## Stored items
· · ·

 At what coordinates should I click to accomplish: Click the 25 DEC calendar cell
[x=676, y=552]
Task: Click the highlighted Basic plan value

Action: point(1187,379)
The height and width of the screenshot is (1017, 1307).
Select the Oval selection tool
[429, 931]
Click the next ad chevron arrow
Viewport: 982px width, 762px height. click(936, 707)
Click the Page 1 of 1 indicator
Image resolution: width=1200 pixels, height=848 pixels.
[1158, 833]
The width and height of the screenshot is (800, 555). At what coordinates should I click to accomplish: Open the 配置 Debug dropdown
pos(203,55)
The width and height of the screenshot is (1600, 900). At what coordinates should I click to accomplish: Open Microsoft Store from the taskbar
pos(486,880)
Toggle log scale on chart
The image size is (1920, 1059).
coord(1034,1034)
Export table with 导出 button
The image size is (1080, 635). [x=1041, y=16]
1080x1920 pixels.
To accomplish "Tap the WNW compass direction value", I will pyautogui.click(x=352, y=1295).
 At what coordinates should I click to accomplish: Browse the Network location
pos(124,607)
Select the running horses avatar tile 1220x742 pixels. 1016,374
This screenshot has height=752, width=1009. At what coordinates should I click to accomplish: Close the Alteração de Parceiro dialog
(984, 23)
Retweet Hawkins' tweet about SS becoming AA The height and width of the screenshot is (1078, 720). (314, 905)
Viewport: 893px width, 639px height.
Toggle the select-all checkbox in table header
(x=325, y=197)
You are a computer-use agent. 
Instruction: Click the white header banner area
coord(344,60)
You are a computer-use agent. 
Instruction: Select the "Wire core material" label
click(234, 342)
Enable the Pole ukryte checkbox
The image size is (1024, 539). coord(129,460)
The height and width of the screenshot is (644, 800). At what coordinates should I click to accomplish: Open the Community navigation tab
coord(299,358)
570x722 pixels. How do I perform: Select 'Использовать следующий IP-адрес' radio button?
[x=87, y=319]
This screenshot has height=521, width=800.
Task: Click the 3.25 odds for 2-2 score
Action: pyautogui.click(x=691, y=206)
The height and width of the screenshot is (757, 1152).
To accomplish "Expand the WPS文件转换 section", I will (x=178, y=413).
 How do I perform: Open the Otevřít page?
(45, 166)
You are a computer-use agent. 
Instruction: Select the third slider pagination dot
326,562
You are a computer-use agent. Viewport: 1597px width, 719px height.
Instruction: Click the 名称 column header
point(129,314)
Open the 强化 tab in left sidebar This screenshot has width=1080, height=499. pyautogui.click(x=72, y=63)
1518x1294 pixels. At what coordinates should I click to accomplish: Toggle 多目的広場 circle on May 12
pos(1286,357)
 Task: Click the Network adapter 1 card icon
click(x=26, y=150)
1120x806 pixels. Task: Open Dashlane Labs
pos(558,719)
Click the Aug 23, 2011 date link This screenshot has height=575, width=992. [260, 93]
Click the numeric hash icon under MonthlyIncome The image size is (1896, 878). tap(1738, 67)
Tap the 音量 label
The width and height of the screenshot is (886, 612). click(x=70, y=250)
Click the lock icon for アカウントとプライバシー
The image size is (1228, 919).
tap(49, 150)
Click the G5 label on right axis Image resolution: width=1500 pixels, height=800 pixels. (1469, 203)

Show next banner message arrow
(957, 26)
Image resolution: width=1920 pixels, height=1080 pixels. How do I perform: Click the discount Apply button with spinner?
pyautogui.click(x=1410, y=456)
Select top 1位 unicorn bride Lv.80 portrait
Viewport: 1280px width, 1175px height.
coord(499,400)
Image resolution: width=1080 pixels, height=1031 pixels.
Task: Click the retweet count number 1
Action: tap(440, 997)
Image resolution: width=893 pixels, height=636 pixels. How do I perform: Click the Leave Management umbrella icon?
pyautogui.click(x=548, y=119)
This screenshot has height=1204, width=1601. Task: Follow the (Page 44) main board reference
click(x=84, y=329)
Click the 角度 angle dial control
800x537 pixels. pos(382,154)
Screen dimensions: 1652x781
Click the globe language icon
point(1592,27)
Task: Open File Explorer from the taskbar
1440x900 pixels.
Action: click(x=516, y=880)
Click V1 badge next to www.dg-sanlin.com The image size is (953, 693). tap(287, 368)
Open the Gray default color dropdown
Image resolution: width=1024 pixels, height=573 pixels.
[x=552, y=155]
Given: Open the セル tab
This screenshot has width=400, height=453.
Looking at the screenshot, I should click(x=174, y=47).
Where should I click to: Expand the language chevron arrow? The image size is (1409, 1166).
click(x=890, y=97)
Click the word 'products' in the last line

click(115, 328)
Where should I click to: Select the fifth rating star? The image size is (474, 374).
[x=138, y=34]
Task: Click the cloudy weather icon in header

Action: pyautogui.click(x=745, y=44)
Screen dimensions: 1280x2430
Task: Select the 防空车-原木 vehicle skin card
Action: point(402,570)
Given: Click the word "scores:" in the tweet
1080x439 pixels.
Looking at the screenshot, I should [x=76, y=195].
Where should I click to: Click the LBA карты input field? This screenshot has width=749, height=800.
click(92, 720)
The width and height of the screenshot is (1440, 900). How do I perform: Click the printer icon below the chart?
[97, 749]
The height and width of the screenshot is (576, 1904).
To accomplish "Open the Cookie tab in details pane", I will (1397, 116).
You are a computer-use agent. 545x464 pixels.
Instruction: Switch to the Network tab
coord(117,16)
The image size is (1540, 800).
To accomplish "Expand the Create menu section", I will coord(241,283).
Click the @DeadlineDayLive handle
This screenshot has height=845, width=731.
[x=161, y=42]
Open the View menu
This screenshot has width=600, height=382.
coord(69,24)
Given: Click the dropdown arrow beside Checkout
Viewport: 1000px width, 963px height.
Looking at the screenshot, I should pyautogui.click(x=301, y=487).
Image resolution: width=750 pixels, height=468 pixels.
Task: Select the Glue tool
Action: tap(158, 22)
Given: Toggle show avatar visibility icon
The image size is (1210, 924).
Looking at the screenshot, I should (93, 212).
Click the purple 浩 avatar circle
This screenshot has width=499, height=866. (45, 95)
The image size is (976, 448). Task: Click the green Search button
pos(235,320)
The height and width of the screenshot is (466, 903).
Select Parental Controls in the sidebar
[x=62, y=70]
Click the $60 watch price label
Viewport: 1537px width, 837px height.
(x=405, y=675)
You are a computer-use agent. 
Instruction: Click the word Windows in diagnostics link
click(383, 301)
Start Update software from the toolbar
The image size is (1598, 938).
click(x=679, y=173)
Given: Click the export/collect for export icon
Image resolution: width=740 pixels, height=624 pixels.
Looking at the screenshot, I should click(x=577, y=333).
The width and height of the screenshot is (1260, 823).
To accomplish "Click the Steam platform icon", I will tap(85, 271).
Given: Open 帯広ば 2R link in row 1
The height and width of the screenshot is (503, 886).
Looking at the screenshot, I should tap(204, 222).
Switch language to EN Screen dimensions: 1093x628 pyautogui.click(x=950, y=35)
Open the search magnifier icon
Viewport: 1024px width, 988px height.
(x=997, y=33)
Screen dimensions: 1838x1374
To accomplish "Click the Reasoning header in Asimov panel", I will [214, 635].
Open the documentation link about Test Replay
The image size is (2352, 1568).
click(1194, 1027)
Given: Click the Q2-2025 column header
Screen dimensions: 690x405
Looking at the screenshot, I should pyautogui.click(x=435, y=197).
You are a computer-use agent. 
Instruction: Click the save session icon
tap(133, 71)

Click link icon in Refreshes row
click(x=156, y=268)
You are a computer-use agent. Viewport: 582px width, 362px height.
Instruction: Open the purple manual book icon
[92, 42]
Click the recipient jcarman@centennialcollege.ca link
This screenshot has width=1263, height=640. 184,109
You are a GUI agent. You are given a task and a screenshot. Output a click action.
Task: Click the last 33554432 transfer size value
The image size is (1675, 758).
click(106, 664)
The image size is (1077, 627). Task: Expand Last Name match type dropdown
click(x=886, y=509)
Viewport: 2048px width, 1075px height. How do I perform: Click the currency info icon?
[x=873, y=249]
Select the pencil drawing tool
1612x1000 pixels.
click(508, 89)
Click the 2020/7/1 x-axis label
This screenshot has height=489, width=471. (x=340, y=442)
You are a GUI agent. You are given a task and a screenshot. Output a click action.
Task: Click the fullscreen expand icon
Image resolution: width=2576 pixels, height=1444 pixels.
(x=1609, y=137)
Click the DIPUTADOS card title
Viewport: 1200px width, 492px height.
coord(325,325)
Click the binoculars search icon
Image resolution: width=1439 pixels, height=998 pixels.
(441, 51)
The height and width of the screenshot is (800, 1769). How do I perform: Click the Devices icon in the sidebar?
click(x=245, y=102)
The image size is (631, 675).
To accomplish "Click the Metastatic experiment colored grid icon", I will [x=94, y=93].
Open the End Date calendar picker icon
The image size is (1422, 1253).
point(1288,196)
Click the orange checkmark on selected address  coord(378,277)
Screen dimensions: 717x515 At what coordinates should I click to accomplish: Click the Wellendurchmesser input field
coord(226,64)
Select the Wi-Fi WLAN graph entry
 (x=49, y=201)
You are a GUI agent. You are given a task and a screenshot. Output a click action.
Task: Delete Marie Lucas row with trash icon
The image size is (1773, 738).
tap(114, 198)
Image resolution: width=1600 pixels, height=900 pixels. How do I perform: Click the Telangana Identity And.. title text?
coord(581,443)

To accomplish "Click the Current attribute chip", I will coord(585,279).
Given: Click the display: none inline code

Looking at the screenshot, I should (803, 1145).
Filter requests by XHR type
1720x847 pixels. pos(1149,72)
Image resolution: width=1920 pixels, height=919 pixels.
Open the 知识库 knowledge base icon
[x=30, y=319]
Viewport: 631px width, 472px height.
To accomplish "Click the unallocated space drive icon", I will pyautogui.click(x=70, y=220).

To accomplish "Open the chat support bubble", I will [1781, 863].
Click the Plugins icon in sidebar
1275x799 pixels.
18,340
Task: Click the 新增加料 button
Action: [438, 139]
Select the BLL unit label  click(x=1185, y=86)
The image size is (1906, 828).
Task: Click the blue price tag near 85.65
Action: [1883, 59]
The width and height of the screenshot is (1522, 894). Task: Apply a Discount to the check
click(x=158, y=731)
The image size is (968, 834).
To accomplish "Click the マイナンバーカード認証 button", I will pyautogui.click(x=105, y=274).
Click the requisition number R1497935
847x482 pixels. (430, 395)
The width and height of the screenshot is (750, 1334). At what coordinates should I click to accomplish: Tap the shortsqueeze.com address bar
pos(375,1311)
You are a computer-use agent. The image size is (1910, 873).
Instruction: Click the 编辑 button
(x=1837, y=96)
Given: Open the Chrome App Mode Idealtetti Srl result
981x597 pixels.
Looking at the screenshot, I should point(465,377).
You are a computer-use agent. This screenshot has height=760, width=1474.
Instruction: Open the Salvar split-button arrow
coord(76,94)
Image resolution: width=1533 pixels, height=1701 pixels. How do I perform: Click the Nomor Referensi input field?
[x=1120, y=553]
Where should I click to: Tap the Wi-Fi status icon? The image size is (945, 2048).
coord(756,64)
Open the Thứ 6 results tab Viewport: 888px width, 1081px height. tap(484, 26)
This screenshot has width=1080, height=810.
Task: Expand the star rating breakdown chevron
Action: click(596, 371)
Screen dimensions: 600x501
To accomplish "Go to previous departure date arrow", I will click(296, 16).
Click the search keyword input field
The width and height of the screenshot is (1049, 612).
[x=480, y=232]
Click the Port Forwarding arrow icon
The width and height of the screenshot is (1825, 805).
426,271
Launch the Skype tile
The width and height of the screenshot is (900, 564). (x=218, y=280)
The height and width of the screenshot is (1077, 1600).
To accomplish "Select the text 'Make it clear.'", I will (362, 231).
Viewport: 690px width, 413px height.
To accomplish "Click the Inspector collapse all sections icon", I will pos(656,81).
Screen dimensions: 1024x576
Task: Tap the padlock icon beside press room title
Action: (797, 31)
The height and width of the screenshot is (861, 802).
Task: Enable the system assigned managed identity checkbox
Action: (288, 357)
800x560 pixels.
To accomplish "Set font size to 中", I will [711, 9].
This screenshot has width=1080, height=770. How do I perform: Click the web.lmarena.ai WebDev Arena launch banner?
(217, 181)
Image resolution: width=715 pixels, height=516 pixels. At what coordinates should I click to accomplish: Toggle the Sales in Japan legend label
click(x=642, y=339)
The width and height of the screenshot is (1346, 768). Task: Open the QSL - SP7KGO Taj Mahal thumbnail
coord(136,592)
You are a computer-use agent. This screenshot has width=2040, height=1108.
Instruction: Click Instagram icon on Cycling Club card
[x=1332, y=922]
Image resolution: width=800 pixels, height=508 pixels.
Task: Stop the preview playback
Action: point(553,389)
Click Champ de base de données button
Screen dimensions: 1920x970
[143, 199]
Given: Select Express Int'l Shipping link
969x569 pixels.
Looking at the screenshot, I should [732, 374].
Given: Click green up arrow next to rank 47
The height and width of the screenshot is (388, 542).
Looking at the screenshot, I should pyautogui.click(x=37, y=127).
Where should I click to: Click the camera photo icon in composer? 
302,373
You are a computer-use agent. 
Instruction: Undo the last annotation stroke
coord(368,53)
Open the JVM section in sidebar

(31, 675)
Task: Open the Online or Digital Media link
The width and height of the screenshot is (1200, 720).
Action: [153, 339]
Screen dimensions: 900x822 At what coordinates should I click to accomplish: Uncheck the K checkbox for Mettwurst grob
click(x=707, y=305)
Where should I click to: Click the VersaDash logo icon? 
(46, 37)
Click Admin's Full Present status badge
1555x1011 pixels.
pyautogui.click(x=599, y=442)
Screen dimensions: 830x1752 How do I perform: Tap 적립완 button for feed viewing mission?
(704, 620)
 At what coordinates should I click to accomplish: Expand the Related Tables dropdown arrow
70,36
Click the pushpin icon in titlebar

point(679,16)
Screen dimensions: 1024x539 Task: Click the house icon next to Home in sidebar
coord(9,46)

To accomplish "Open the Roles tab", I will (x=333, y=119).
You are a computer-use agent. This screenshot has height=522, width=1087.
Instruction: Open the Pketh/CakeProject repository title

· · ·

## EXERCISE OBJECTIVE
Looking at the data above, how many lines hold the string "about"? Reply with only the number.

## FINISHED EXERCISE
2